PARALELO 80

Na latitude a que nos gela a imaginação,  
algures depois do paralelo 80, 
o branco invade e sobrepõe-se. 
 
Ouvi dizer que, por esses lados, 
algumas cidades acomodam deuses. 
Vivem com nomes normais
em lugares iguais a tantos outros. 
Sentados à entrada das casas
ou nas conversas de café, 
jogam cartas como todos os outros
e bebem cerveja quente. 
Até mesmo os traços dos rostos
São semelhantes aos nossos. 
 
Só as vozes são mais suaves, 
sussurram como o vento polar. 
E podem fazer-nos sentir o brilho do gelo.  
Durante o equinócio
Suspiram o regresso a casa
e têm a impressão de, por uma vez, 
se fundirem com a paisagem. 
O branco dos deuses igual ao branco do ártico. 
 
Por esses dias
há um silêncio que se aproxima em ondas
e que invade discretamente tudo. 
Gentes e animais, 
cumes e praias. 
Não há destinos
nem percursos. 
Não há rumos que levem a lugar algum
nem estradas para percorrer. 
Tudo se transforma em igrejas
e a respiração torna-se prece. 
As vozes são liturgias
e os gestos rituais novos. 
 
Os homens não caminham, 
os animais repousam, 
o branco inunda. 
E os deuses sonham com lagos
e montanhas verdes. 
E acreditam ter voltado a folhear os livros sagrados. 
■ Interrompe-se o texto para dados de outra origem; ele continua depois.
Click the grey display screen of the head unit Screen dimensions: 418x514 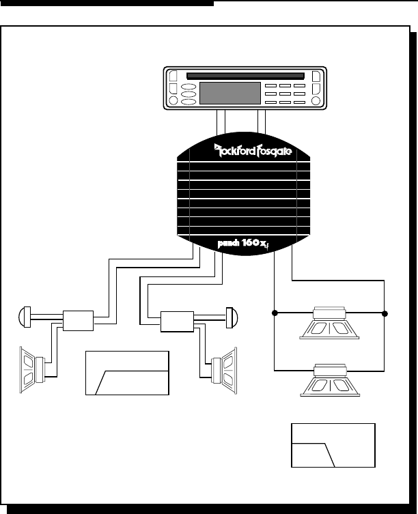pos(229,93)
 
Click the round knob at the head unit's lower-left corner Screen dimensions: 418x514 pos(173,101)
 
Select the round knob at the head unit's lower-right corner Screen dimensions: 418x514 pos(316,101)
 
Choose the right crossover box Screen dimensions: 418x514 pos(176,319)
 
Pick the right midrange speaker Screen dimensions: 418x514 pos(226,368)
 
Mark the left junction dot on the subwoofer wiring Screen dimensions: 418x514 pos(274,313)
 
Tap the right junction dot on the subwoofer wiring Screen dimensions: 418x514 pos(385,313)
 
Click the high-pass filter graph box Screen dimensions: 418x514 pos(126,373)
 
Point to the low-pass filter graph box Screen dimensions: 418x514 pos(333,445)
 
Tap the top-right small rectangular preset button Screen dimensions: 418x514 pos(299,86)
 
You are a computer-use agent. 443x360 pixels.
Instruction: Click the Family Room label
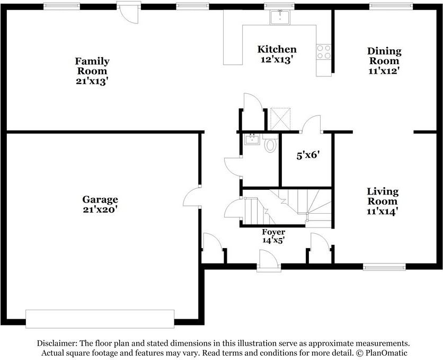coord(92,66)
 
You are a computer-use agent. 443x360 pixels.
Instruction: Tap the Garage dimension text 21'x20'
coord(100,209)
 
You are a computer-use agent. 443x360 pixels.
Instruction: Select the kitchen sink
coord(279,17)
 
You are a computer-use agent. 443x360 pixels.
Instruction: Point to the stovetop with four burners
coord(324,52)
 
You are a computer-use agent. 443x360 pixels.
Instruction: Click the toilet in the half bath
coord(270,143)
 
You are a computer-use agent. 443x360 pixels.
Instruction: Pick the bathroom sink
coord(252,139)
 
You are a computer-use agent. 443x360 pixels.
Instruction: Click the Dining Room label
coord(384,56)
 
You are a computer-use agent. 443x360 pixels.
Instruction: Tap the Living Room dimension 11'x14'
coord(383,211)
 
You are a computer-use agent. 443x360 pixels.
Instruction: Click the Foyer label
coord(273,232)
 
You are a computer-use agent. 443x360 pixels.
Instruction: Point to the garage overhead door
coord(100,319)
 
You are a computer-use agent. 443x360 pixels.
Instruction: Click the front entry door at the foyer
coord(269,261)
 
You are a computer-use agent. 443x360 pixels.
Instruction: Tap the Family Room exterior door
coord(129,13)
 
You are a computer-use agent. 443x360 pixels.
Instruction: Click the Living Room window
coord(384,267)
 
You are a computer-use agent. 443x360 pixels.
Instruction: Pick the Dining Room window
coord(391,6)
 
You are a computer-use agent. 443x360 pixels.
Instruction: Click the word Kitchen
coord(277,49)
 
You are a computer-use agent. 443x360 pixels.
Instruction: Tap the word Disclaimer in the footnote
coord(57,344)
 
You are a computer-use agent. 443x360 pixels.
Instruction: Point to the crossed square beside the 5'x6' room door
coord(280,119)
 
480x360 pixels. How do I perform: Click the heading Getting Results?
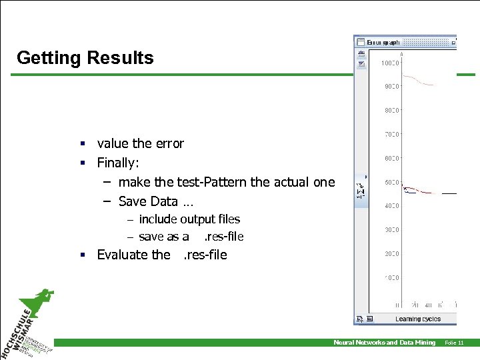tap(85, 58)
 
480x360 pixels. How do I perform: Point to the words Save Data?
tap(148, 201)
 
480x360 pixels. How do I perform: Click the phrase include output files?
tap(189, 219)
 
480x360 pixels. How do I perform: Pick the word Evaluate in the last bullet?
tap(123, 255)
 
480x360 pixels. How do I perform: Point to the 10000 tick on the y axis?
tap(389, 63)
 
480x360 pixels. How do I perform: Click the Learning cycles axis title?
tap(417, 319)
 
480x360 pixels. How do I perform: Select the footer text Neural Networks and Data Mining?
tap(384, 343)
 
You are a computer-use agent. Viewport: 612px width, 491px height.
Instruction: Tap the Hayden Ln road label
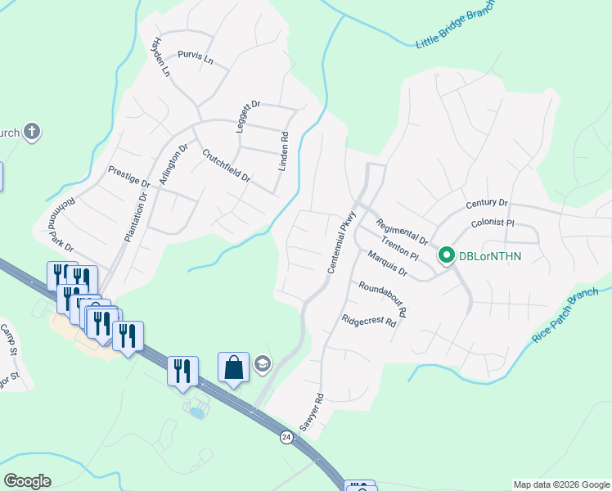pyautogui.click(x=162, y=56)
E sentem o quente dos tronos que já ocuparam. 
E saboreiam manjares divinos
em longas mesas pontuadas pelo mais rico néctar. 
E ouvem os bailes. 
E acariciam as feras mais dedicadas. 
 
Ainda que encontrem uma solução temporária, 
e gradualmente a inspiração se vá perdendo, 
estes momentos não deixam de ser milagres. 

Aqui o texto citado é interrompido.